• PROBLEM TO WORK ON
Print the data exactly as it appears, keeping every word.

Collected data entries:
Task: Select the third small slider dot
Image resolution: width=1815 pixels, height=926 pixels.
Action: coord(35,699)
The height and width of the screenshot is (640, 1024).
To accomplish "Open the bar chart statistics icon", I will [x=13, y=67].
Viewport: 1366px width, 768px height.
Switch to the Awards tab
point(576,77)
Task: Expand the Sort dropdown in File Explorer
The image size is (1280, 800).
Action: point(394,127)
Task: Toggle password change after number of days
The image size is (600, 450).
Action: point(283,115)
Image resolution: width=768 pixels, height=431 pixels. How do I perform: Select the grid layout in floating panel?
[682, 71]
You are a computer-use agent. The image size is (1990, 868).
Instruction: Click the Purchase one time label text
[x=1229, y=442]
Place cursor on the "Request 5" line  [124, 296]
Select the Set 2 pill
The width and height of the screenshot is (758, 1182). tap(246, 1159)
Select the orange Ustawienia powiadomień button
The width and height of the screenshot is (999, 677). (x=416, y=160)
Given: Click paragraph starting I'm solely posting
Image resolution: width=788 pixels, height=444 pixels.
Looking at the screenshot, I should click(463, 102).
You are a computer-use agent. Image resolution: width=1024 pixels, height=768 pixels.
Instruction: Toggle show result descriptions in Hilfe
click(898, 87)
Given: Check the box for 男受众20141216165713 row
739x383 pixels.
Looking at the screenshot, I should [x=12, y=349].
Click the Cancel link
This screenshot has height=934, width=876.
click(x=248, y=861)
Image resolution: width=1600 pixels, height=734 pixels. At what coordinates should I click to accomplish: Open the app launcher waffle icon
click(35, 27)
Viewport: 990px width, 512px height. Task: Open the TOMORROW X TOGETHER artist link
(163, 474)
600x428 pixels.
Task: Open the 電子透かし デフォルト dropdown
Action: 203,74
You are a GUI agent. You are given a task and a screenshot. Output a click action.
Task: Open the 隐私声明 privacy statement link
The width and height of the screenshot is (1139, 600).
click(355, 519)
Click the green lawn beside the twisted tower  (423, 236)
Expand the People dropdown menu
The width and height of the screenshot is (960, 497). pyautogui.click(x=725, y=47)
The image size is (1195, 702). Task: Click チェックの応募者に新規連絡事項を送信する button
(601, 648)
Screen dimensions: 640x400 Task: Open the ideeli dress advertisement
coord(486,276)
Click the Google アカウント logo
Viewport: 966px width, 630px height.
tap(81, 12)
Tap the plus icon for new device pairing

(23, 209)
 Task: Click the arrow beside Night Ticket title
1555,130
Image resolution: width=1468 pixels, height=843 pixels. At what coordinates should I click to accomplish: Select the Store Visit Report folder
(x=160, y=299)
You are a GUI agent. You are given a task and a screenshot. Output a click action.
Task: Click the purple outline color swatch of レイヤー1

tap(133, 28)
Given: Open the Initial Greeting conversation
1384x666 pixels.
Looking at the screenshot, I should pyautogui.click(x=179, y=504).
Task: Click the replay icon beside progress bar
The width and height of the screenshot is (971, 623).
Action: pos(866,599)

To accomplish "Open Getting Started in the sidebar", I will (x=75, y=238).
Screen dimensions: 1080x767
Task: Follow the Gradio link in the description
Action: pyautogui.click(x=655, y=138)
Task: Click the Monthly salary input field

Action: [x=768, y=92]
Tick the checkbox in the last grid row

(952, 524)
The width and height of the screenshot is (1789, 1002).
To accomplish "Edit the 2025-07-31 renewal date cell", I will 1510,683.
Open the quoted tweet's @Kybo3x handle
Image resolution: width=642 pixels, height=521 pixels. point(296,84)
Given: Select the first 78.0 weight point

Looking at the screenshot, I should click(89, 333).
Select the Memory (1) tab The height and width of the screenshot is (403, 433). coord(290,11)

• RESULT FOR THIS EXERCISE
Task: Select the third small slider dot
Image resolution: width=1815 pixels, height=926 pixels.
Action: coord(35,699)
The height and width of the screenshot is (640, 1024).
To accomplish "Open the bar chart statistics icon", I will [x=13, y=67].
Viewport: 1366px width, 768px height.
Switch to the Awards tab
point(576,77)
Task: Expand the Sort dropdown in File Explorer
The image size is (1280, 800).
Action: point(394,127)
Task: Toggle password change after number of days
The image size is (600, 450).
Action: point(283,115)
Image resolution: width=768 pixels, height=431 pixels. How do I perform: Select the grid layout in floating panel?
[682, 71]
You are a computer-use agent. The image size is (1990, 868).
Instruction: Click the Purchase one time label text
[x=1229, y=442]
Place cursor on the "Request 5" line  [124, 296]
Select the Set 2 pill
The width and height of the screenshot is (758, 1182). tap(246, 1159)
Select the orange Ustawienia powiadomień button
The width and height of the screenshot is (999, 677). (x=416, y=160)
Given: Click paragraph starting I'm solely posting
Image resolution: width=788 pixels, height=444 pixels.
Looking at the screenshot, I should click(463, 102).
You are a computer-use agent. Image resolution: width=1024 pixels, height=768 pixels.
Instruction: Toggle show result descriptions in Hilfe
click(898, 87)
Given: Check the box for 男受众20141216165713 row
739x383 pixels.
Looking at the screenshot, I should [x=12, y=349].
Click the Cancel link
This screenshot has height=934, width=876.
click(x=248, y=861)
Image resolution: width=1600 pixels, height=734 pixels. At what coordinates should I click to accomplish: Open the app launcher waffle icon
click(35, 27)
Viewport: 990px width, 512px height. Task: Open the TOMORROW X TOGETHER artist link
(163, 474)
600x428 pixels.
Task: Open the 電子透かし デフォルト dropdown
Action: 203,74
You are a GUI agent. You are given a task and a screenshot. Output a click action.
Task: Open the 隐私声明 privacy statement link
The width and height of the screenshot is (1139, 600).
click(355, 519)
Click the green lawn beside the twisted tower  (423, 236)
Expand the People dropdown menu
The width and height of the screenshot is (960, 497). pyautogui.click(x=725, y=47)
The image size is (1195, 702). Task: Click チェックの応募者に新規連絡事項を送信する button
(601, 648)
Screen dimensions: 640x400 Task: Open the ideeli dress advertisement
coord(486,276)
Click the Google アカウント logo
Viewport: 966px width, 630px height.
tap(81, 12)
Tap the plus icon for new device pairing

(23, 209)
 Task: Click the arrow beside Night Ticket title
1555,130
Image resolution: width=1468 pixels, height=843 pixels. At what coordinates should I click to accomplish: Select the Store Visit Report folder
(x=160, y=299)
You are a GUI agent. You are given a task and a screenshot. Output a click action.
Task: Click the purple outline color swatch of レイヤー1

tap(133, 28)
Given: Open the Initial Greeting conversation
1384x666 pixels.
Looking at the screenshot, I should pyautogui.click(x=179, y=504).
Task: Click the replay icon beside progress bar
The width and height of the screenshot is (971, 623).
Action: pos(866,599)

To accomplish "Open Getting Started in the sidebar", I will (x=75, y=238).
Screen dimensions: 1080x767
Task: Follow the Gradio link in the description
Action: pyautogui.click(x=655, y=138)
Task: Click the Monthly salary input field

Action: [x=768, y=92]
Tick the checkbox in the last grid row

(952, 524)
The width and height of the screenshot is (1789, 1002).
To accomplish "Edit the 2025-07-31 renewal date cell", I will 1510,683.
Open the quoted tweet's @Kybo3x handle
Image resolution: width=642 pixels, height=521 pixels. point(296,84)
Given: Select the first 78.0 weight point

Looking at the screenshot, I should click(89, 333).
Select the Memory (1) tab The height and width of the screenshot is (403, 433). coord(290,11)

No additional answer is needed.